*Work instructions*
Exact copies of all the records are to be output.

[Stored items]
┌──

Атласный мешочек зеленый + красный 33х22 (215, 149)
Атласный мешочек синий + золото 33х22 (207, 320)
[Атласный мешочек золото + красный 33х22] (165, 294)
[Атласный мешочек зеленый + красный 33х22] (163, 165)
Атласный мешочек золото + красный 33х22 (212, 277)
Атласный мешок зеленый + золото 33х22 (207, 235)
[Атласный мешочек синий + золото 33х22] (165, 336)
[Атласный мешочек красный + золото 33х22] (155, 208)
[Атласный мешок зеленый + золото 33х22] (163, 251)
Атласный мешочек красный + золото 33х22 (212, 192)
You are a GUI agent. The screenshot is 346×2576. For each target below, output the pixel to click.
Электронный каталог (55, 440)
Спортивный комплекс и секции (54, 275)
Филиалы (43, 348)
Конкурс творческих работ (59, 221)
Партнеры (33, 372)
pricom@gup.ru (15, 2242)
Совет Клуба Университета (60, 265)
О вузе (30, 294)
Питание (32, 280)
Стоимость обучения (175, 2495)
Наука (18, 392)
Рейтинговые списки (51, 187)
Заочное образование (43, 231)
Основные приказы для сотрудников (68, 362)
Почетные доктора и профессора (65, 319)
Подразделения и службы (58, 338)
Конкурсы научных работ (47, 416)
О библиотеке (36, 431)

└──

*Output for this exercise*
Атласный мешочек зеленый + красный 33х22 (215, 149)
Атласный мешочек синий + золото 33х22 (207, 320)
[Атласный мешочек золото + красный 33х22] (165, 294)
[Атласный мешочек зеленый + красный 33х22] (163, 165)
Атласный мешочек золото + красный 33х22 (212, 277)
Атласный мешок зеленый + золото 33х22 (207, 235)
[Атласный мешочек синий + золото 33х22] (165, 336)
[Атласный мешочек красный + золото 33х22] (155, 208)
[Атласный мешок зеленый + золото 33х22] (163, 251)
Атласный мешочек красный + золото 33х22 (212, 192)
You are a GUI agent. The screenshot is 346×2576. For each target below, output the pixel to click.
Электронный каталог (55, 440)
Спортивный комплекс и секции (54, 275)
Филиалы (43, 348)
Конкурс творческих работ (59, 221)
Партнеры (33, 372)
pricom@gup.ru (15, 2242)
Совет Клуба Университета (60, 265)
О вузе (30, 294)
Питание (32, 280)
Стоимость обучения (175, 2495)
Наука (18, 392)
Рейтинговые списки (51, 187)
Заочное образование (43, 231)
Основные приказы для сотрудников (68, 362)
Почетные доктора и профессора (65, 319)
Подразделения и службы (58, 338)
Конкурсы научных работ (47, 416)
О библиотеке (36, 431)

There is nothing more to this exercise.